= Beginning of Section =
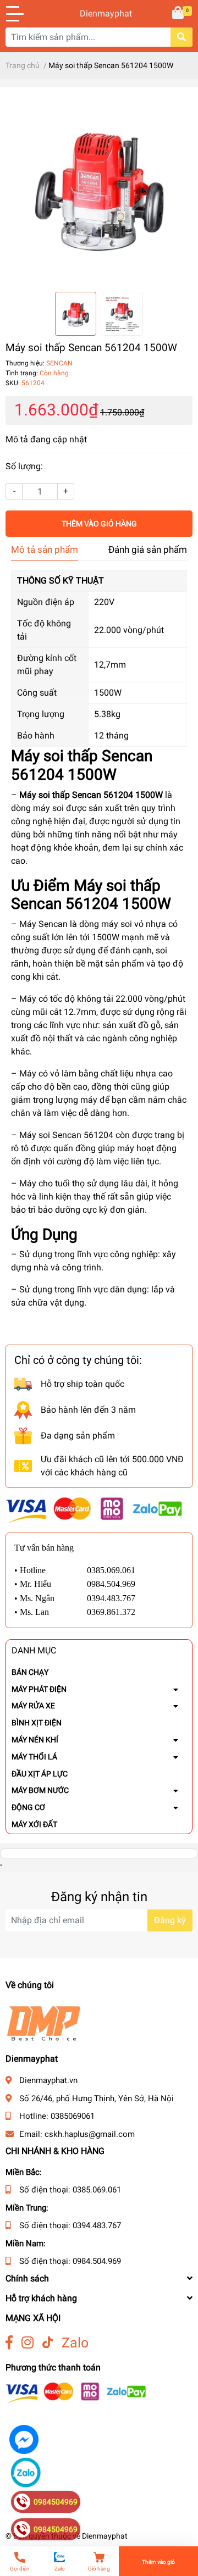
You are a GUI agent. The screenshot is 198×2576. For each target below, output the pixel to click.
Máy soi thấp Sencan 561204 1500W (91, 795)
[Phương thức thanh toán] (94, 1509)
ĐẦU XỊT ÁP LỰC (40, 1773)
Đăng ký (170, 1920)
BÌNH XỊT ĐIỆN (37, 1722)
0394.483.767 (97, 2225)
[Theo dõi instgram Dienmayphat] (27, 2343)
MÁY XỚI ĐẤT (34, 1824)
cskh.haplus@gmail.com (90, 2134)
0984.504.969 (97, 2261)
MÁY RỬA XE (33, 1705)
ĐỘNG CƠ (28, 1807)
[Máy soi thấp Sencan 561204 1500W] (99, 189)
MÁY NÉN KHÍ (35, 1739)
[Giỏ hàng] (178, 13)
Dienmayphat (99, 13)
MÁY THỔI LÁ (34, 1756)
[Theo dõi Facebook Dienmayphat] (9, 2343)
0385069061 (73, 2116)
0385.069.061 (97, 2190)
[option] (99, 189)
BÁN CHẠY (30, 1672)
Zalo (75, 2343)
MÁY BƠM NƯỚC (40, 1790)
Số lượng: (24, 466)
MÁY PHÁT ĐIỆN (39, 1689)
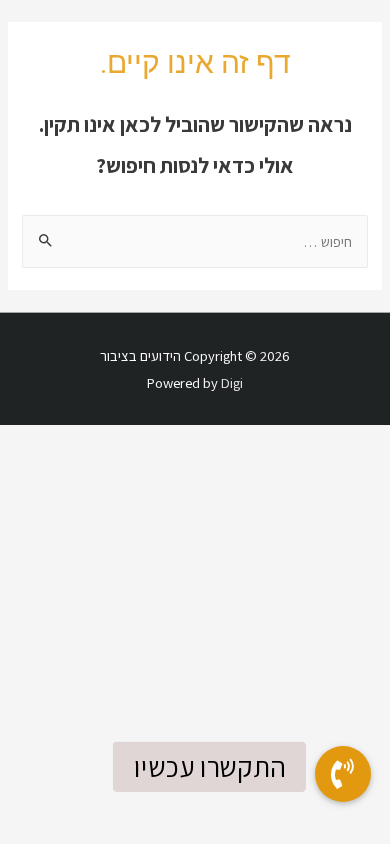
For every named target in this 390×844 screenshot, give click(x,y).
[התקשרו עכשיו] (343, 774)
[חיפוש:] (194, 241)
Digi (232, 382)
= End of Section =
§ Your objective:
Reproduce each line in the listing above that mentions the string "screenshot".

§ Solution for this exercise:
You are a GUI agent. The screenshot is 198×2576. For each target below, output the pixel to click.
For every named target in this 390×844 screenshot, give click(x,y).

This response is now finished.